Article #1: Discrepant stakeholder perspectives on graduate employability strategies (2016)

Author 

Kinash, S., Crane, L., Judd, M. M., & Knight, C

Journal 

Higher Education Research & Development, 1-17

Source 

Taylor and Francis Online

Purpose

To determine what strategies are most effective in improving graduate employability from the perspectives of students, graduates, employers, and higher education professionals.

Methodology

A survey was developed from a literature review and administered to students, graduates, employers, and higher education professionals (N = 821).

Key findings

There are discrepancies between what students/graduates believe contribute to their employability and what employers/higher education professionals value. That being said, there is widespread support that graduate employability is heightened when students and graduates take advantage of work-integrated learning (WIL) opportunities.

 

Practitioner's thoughts by

Tammy Kim-Newman (Account Manager, GTA East, Co-operative Education, University of Waterloo)
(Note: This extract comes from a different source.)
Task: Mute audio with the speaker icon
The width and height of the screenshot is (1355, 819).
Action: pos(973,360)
What insights did you gain from reading this article that were useful to you?

This article helped me gain a deeper appreciation for all the great work our department and University has done to ensure that our graduates consistently reach a high employment rate. I feel our University has done a great job providing access to all 12 employability strategies, albeit within differing degrees of engagement in the various faculties and departments.

How might the results of this study impact how you do your job?
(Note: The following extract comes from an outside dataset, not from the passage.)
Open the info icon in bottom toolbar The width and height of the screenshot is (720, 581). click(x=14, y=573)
As a student advisor, it’s a good reminder to inquire and coach students on the importance of getting involved in extracurricular and volunteer activities and encouraging a well-balanced approach for future employability. We have the opportunity to help students reflect on which strategies they have already used and which ones they can still explore further to ensure they are employable upon graduation.
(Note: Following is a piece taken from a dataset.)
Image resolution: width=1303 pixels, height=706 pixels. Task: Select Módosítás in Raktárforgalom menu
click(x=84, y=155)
As an account manager, it would be interesting to note which employers promote extracurricular and volunteer activities in their organization and if this is reflected in the candidates they hire. This would also go a long way in “practicing what you preach” and demonstrating the importance directly to students that these additional skillsets increase employability. You could take it a step further and provide opportunities for employers to express this message to our students i.e. by sponsoring teams, clubs or awards for extracurricular/volunteer involvement.


Article #2: The impact of compensation, supervision and work design on internship efficacy: implications for educators, employers and prospective interns (2016)

Author

McHugh, P. P

Journal

Journal of Education and Work, 1-16

Source

Taylor and Francis Online

Purpose

To examine the differences between paid and unpaid internships with respect to internship content and outcomes.

Methodology

A quantitative survey was administered to students at an American university (N = 99).

Key findings

Those on unpaid internships experienced less supervisor mentoring, developmental value in the internship, and were less likely to pursue a job with the employer following graduation. Supervisor support and mentoring were significantly predictors of internship efficacy.

 

Practitioner’s thoughts by

Colleen Phillip-Davis (Account Manager, Toronto West, Co-operative Education, University of Waterloo)

Are these findings relevant for our stakeholders?

With respect to the issue of paid vs. unpaid, this research identified some information that may be relevant for employers (existing or new): 1) Greater perceived value if a student is paid for the work they are hired to do vs not paid; 2) Potential for deeper commitment and engagement from both stakeholders (employer and student) if there is a monetary value attached to the employment contract; 3) Enhanced quality of work, expectations and job satisfaction for paid internships vs unpaid internships.

How are the key findings relevant for Waterloo Co-op?

It is important to track the student’s learning beyond the compensation they receive. There are a number of methods that are utilized: 1) e-Portfolio: Allows students to track their work term experience from beginning to end, from first year to final year (a self-reflective continuum, captured in one area, which is easily accessible); 2) End-of-term presentations: A number of Waterloo employers including Co-operative Education and Career Action, have the co-op students present to staff the work/project they have been involved in and the insights they have gained from the overall experience. This provides a vehicle/platform to reflect on the work term, highlight their experience, and further engage themselves and the employers in the experiential learning process; 3) On campus debriefing: Students discuss among themselves their learning and experience, both positive and negative. Some schools have formalized this process whereby the students share in a classroom setting their experience, what they have learned, the skills gained, and how it has benefited them.